Niall Ferguson, a historian at Stanford University, warned against Chinese self-confidence. They are making the same mistake as the Germans in the 1930s and the Russians in the 1970s by underestimating the fundamental strength of democracy, he said. “They are believing our own self-flagellating criticism and not seeing their own problems and mistakes.”
But China has made it clear that it sees the United States and its democracy in terminal decline, while it has been careful at home to control or censor what some consider the crucial engines of that decline, especially social media and the internet.
The digitalization of the political space and the confusion between truth and lies has undermined democracy, said Bruno Le Maire, France’s minister for the Economy, Finance and Industrial and Digital Sovereignty.
“The digital revolution has not only changed the organization of our nations and societies, but our brains,” he said in an interview. “There can be no democracy without a common ground for debate. And what is the outcome of a political debate? A majority of people gathering themselves around shared truths, shared observations and shared diagnostics. But in the era of the digital revolution, there is no such a thing.”
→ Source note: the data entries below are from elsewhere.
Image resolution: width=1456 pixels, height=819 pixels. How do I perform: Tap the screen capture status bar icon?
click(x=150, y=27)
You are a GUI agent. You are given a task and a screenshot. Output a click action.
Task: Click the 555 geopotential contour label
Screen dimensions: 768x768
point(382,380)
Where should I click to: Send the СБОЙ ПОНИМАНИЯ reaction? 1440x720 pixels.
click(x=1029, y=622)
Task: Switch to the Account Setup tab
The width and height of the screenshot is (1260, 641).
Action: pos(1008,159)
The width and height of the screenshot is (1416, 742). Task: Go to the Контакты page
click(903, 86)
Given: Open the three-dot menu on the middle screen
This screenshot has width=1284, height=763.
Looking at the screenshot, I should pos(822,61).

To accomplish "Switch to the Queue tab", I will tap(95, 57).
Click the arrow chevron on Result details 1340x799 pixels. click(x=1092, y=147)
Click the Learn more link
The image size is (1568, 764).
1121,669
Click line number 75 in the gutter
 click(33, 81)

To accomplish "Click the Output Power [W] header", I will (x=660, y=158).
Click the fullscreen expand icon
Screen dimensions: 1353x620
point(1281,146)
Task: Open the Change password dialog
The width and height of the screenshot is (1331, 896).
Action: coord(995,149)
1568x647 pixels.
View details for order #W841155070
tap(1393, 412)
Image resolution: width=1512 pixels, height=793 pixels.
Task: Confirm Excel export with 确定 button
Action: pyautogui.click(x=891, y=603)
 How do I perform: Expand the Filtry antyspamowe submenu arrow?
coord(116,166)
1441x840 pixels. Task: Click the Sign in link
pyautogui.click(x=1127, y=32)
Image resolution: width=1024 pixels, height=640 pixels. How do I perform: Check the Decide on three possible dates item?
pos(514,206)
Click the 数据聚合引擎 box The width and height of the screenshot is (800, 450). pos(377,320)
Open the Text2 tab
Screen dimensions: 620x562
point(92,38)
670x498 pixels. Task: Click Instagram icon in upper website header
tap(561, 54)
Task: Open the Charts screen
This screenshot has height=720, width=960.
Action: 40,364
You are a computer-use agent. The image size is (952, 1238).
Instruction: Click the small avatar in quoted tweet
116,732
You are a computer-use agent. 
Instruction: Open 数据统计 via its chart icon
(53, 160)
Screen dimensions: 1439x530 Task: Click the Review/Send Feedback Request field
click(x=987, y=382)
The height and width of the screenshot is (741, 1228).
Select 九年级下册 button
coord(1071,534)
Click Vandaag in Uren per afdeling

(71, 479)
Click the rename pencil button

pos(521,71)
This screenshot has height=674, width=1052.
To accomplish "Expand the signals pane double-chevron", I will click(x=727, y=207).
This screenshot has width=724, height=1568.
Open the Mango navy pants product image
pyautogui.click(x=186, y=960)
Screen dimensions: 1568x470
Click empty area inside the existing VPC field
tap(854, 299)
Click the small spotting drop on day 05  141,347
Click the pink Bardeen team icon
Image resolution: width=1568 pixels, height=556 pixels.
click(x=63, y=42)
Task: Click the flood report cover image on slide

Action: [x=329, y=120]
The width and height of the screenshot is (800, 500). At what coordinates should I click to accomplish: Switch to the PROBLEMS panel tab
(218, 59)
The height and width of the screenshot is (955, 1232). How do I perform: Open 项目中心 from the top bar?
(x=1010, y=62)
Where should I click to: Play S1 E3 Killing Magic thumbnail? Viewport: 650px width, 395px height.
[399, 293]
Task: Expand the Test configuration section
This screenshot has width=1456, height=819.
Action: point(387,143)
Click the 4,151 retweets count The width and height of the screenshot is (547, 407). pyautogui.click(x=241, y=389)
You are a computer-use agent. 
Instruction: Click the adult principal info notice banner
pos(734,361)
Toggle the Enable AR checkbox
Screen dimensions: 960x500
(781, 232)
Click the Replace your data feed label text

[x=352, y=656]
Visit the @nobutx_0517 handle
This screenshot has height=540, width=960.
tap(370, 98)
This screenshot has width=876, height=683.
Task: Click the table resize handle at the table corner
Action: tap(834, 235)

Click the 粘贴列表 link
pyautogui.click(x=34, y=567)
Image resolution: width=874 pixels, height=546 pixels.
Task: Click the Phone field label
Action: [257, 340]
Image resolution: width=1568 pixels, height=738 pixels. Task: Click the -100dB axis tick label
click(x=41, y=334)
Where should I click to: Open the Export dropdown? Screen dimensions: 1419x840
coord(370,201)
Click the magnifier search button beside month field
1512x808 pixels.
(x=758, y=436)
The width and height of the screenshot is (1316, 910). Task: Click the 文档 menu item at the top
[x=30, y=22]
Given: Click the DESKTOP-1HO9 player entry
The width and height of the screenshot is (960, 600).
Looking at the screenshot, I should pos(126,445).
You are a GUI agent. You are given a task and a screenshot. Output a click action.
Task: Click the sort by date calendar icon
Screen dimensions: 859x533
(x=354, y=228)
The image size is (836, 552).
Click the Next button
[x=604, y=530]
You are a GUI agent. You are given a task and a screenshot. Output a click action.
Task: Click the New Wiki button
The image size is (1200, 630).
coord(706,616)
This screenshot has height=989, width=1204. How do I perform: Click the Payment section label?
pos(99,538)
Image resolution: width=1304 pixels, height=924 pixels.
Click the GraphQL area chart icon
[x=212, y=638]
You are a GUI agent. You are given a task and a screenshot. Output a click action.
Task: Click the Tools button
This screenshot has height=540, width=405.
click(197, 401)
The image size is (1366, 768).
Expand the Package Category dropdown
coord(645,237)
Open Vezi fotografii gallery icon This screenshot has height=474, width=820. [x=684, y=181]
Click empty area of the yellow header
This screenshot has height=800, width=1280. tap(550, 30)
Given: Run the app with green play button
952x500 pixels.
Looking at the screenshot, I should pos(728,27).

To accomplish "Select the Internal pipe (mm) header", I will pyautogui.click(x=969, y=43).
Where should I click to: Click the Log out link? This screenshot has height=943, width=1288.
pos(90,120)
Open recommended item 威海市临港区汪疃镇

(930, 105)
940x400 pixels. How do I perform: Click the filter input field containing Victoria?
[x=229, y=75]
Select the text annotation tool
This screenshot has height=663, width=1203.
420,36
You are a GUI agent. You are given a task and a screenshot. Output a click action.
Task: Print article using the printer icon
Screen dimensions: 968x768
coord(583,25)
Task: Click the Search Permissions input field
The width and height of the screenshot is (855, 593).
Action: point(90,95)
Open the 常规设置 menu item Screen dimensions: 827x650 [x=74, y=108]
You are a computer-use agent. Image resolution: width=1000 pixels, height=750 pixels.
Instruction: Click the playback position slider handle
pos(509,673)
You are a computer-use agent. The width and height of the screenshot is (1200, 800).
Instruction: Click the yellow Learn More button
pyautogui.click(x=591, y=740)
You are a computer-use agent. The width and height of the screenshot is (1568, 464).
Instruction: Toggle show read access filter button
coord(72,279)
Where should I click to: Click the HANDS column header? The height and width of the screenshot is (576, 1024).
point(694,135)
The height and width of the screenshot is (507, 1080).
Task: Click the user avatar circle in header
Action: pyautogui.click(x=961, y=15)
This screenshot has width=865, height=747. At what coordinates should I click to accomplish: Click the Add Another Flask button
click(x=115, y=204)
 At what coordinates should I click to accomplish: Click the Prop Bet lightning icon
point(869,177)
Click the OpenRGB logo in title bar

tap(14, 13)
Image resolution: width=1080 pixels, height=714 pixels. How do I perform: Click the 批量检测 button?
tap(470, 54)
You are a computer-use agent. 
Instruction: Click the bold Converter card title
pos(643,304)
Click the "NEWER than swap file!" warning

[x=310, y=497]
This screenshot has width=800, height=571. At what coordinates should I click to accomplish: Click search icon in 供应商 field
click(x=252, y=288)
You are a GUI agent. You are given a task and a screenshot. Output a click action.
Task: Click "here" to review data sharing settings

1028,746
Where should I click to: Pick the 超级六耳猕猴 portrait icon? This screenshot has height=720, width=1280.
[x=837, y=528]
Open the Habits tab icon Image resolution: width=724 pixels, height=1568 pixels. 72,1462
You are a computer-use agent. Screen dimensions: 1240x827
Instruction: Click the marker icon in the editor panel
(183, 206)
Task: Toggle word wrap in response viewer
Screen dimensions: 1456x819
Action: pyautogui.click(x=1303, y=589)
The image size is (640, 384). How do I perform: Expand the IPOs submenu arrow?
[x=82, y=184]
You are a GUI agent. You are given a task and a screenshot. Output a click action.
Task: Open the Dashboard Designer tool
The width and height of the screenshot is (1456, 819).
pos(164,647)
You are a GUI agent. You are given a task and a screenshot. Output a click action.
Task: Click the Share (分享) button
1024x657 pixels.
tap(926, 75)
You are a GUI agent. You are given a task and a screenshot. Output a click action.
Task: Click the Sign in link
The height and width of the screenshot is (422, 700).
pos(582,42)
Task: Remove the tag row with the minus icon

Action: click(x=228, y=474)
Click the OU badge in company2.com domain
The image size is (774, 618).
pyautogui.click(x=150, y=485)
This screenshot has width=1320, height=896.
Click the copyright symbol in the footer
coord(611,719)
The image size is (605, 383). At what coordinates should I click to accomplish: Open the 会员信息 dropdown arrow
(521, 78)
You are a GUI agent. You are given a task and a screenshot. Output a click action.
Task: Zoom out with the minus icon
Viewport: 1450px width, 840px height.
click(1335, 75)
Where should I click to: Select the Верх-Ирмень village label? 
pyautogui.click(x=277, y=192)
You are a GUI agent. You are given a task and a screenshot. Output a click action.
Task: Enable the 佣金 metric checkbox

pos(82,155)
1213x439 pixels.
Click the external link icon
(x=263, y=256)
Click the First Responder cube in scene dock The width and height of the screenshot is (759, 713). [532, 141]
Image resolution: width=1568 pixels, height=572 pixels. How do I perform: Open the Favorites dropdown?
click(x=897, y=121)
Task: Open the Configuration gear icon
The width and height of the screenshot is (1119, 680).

Social media is “a different mental universe” and has “no single truth,” yet “at the core of democracy is the distinction between truth and lies,” he said. “It is the key political question today, because our liberal democracies are profoundly undermined by this digital revolution and by the individualization of society.”
Bernard Spitz, a lawyer and adviser to Medef, the largest employer organization in France, agreed that globalization and digitalization had altered democratic societies, “and like all revolutions, they can bring the best and the worst,” including doubts about democracy and stability, more visible extremism and “democratic disillusion.”
But associated with the new digital world of social media, there is another challenge to democracy that is emerging, and that is generational. The young care most about climate change, which they regard as existential, and less about liberal democracy, Mr. Le Maire said. “For the younger generation, climate is the main issue — their political awareness centers on climate change.”
Democracy is hard work and “must be nurtured every day,” said Ms. González, the former Spanish foreign minister.
Mr. Riotta said that the real danger now is not fascism.
“The real danger,” he said, “is democracy fatigue.”